The fact that queen bees are queen bees because of what they consume is news to.. absolutely fucking nobody (I can post a video of Dawkins (who's a biologist) saying this)
Can you please expand on how this expounds your
intelligent design thesis?
Jambo. Why is it that nuance seems to escape you like a well-hidden Easter egg? Not everything needs to come with a step-by-step manual.
The point isn’t just that food can change how bees grow, but that this shows how carefully their bodies are made to work.
Of course the development of queen bees through their consumption of royal jelly is well-established and widely understood, I’m not claiming otherwise.

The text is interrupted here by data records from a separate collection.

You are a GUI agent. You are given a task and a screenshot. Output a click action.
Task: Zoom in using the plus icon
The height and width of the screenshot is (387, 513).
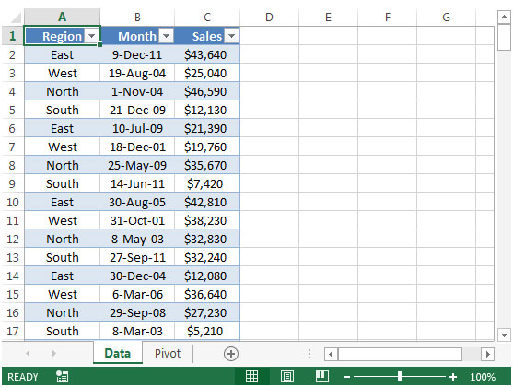click(453, 377)
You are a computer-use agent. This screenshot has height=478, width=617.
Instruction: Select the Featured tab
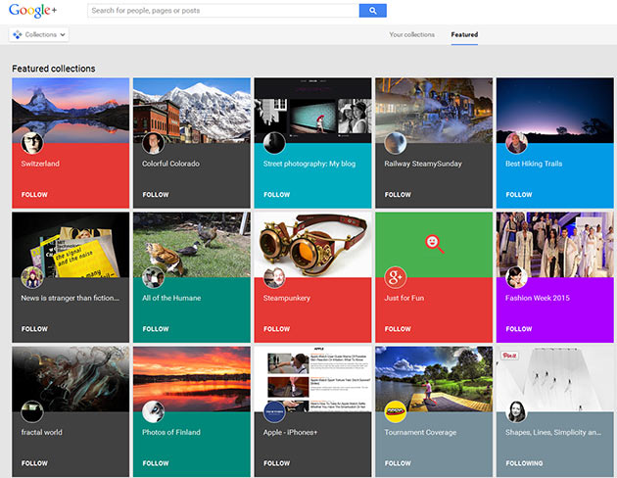tap(464, 35)
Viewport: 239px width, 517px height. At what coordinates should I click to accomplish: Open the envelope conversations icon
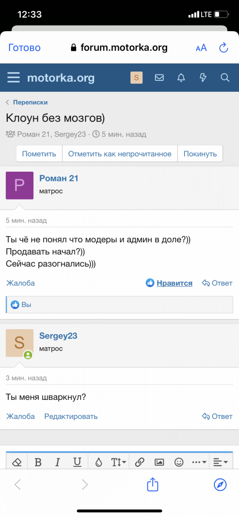(159, 78)
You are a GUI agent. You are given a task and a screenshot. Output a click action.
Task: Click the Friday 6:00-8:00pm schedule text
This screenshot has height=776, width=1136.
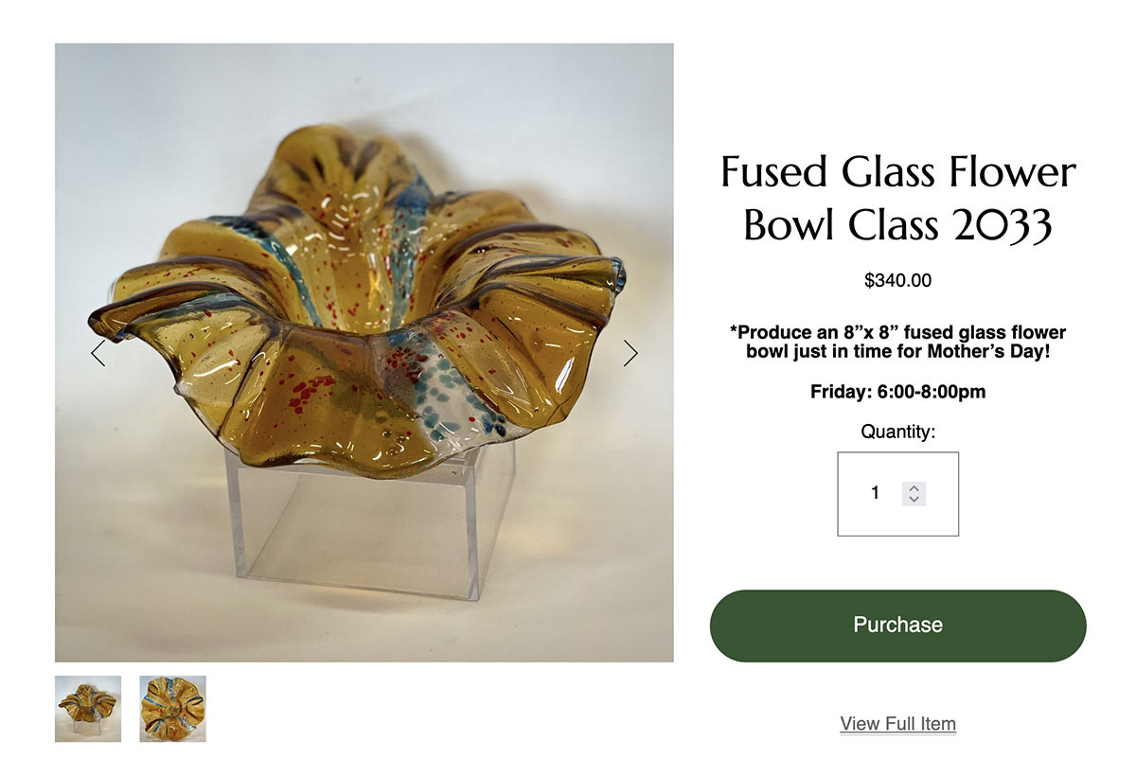tap(897, 391)

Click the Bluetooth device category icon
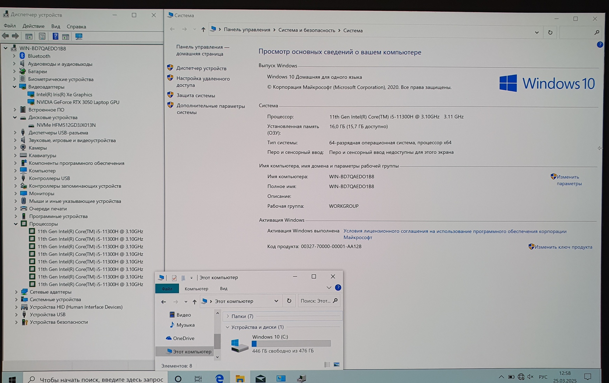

However, the point I’m making in relation to Intelligent Design (ID) is not about the fact of the queen bee's development, but rather what this kind of precise, programmed response suggests about the underlying biological systems. The question isn't whether environmental factors influence development, but whether the intricacy of these mechanisms, like epigenetic switches and highly coordinated gene expression, could plausibly arise from random evolutionary processes alone (they can't), or whether they point to a pre-installed, purposeful design. Such highly specific and finely tuned biological systems — where a single environmental input can dramatically alter an organism's development — suggests strongly a guiding intelligence behind life's architecture. The fact that this process works so seamlessly and reliably is what expands the discussion beyond known biology into questions about the origins of such complexity.
The concept of epigenetics, wherein gene expression is dynamically regulated by external factors, aligns with ID claims of "directed adaptability." Instead of emerging through random evolutionary processes, such complex and highly coordinated regulatory networks are viewed as exhibiting characteristics of irreducible complexity, with multiple interacting components working seamlessly to produce a coherent biological response. This adaptability, framed within the larger context of fine-tuning, supports the argument that life is the product of intentional design, as the intricate balance between organism and environment is far too precise and specific to have arisen purely by chance. Thus, the capacity for diet and other environmental factors to reprogram genetic expression strengthens the ID argument for a purposive, intelligent origin of life systems.